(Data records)
# # # #
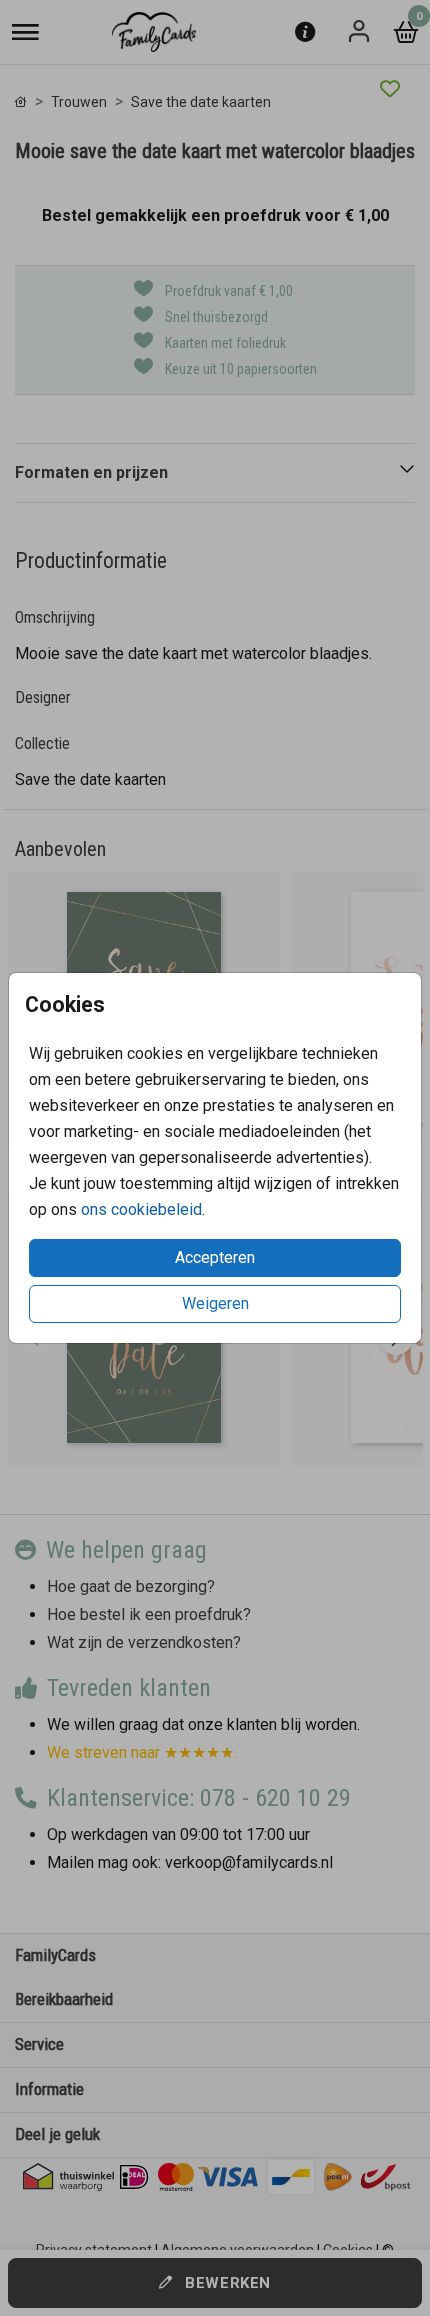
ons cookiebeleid (141, 1209)
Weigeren (215, 1303)
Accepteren (215, 1257)
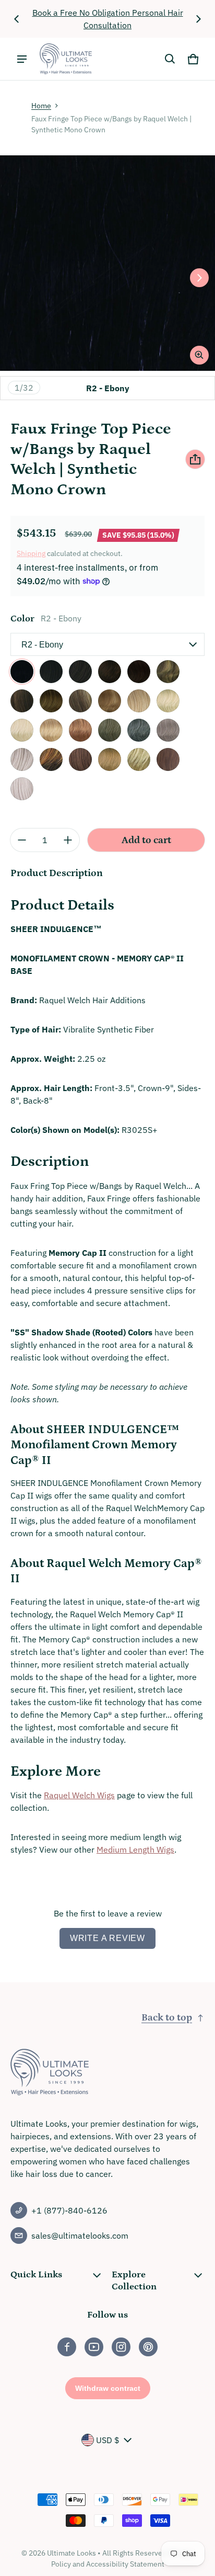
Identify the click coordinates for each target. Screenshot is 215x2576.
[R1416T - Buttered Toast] (109, 759)
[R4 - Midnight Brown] (51, 671)
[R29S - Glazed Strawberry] (80, 730)
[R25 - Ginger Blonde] (51, 730)
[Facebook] (66, 2346)
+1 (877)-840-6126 (69, 2210)
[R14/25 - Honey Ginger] (109, 700)
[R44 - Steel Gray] (138, 730)
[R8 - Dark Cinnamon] (138, 671)
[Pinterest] (148, 2346)
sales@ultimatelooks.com (79, 2235)
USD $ (108, 2440)
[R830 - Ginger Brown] (80, 759)
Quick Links (36, 2274)
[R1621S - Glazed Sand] (138, 759)
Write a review (107, 1938)
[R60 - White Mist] (21, 788)
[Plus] (67, 840)
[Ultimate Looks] (66, 58)
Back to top (166, 2017)
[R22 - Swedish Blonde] (21, 730)
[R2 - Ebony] (21, 671)
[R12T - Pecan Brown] (51, 700)
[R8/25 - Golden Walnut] (168, 671)
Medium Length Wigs (135, 1849)
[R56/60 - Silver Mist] (21, 759)
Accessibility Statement (125, 2564)
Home (41, 105)
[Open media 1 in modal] (107, 263)
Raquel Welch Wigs (79, 1795)
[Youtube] (94, 2346)
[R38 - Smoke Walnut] (109, 730)
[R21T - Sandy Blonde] (168, 700)
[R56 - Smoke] (168, 730)
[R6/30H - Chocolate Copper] (109, 671)
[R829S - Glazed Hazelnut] (51, 759)
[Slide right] (198, 19)
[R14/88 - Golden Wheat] (138, 700)
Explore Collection (134, 2280)
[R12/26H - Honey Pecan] (80, 700)
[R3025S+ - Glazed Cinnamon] (168, 759)
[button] (170, 59)
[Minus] (21, 840)
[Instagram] (121, 2346)
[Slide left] (16, 19)
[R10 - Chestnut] (21, 700)
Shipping (31, 553)
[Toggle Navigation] (21, 59)
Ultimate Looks (71, 2553)
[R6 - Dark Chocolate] (80, 671)
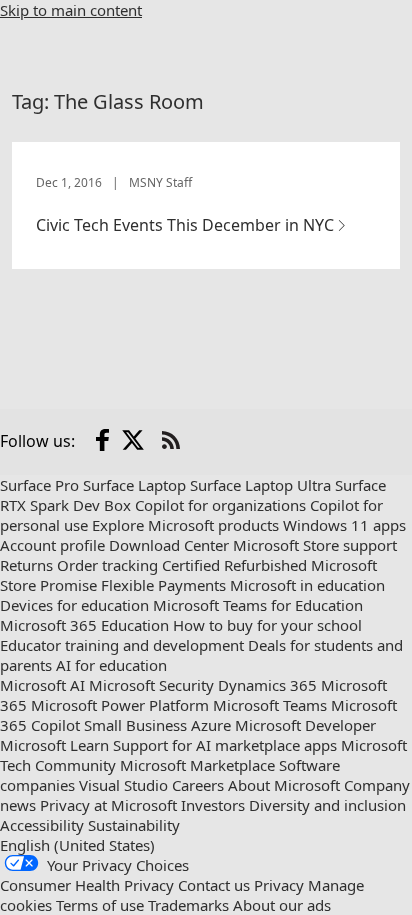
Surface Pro (39, 485)
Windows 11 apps (344, 525)
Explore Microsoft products (185, 525)
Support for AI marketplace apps (225, 745)
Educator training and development (122, 645)
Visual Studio (123, 785)
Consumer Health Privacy (87, 885)
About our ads (282, 905)
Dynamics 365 (267, 685)
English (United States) (77, 845)
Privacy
# # # #
Exercise objective: Can you write out all of the material again, replacing "Glazed" with "Frosted" and leaving everything else unchanged? Drop the picture lines from your answer.

Result below:
ons cookiebeleid (141, 1209)
Weigeren (215, 1303)
Accepteren (215, 1257)
Identify the click coordinates for each target. Screenshot is 215x2576.
[R1416T - Buttered Toast] (109, 759)
[R4 - Midnight Brown] (51, 671)
[R29S - Frosted Strawberry] (80, 730)
[R25 - Ginger Blonde] (51, 730)
[Facebook] (66, 2346)
+1 (877)-840-6126 (69, 2210)
[R14/25 - Honey Ginger] (109, 700)
[R44 - Steel Gray] (138, 730)
[R8 - Dark Cinnamon] (138, 671)
[Pinterest] (148, 2346)
sales@ultimatelooks.com (79, 2235)
USD $ (108, 2440)
[R830 - Ginger Brown] (80, 759)
Quick Links (36, 2274)
[R1621S - Frosted Sand] (138, 759)
Write a review (107, 1938)
[R60 - White Mist] (21, 788)
[Plus] (67, 840)
[Ultimate Looks] (66, 58)
Back to top (166, 2017)
[R22 - Swedish Blonde] (21, 730)
[R2 - Ebony] (21, 671)
[R12T - Pecan Brown] (51, 700)
[R8/25 - Golden Walnut] (168, 671)
Medium Length Wigs (135, 1849)
[R56/60 - Silver Mist] (21, 759)
Accessibility Statement (125, 2564)
Home (41, 105)
[Open media 1 in modal] (107, 263)
Raquel Welch Wigs (79, 1795)
[Youtube] (94, 2346)
[R38 - Smoke Walnut] (109, 730)
[R21T - Sandy Blonde] (168, 700)
[R56 - Smoke] (168, 730)
[R6/30H - Chocolate Copper] (109, 671)
[R829S - Frosted Hazelnut] (51, 759)
[Slide right] (198, 19)
[R14/88 - Golden Wheat] (138, 700)
Explore Collection (134, 2280)
[R12/26H - Honey Pecan] (80, 700)
[R3025S+ - Frosted Cinnamon] (168, 759)
[button] (170, 59)
[Minus] (21, 840)
[Instagram] (121, 2346)
[Slide left] (16, 19)
[R10 - Chestnut] (21, 700)
Shipping (31, 553)
[Toggle Navigation] (21, 59)
Ultimate Looks (71, 2553)
[R6 - Dark Chocolate] (80, 671)
Surface Pro (39, 485)
Windows 11 apps (344, 525)
Explore Microsoft products (185, 525)
Support for AI marketplace apps (225, 745)
Educator training and development (122, 645)
Visual Studio (123, 785)
Consumer Health Privacy (87, 885)
About our ads (282, 905)
Dynamics 365 (267, 685)
English (United States) (77, 845)
Privacy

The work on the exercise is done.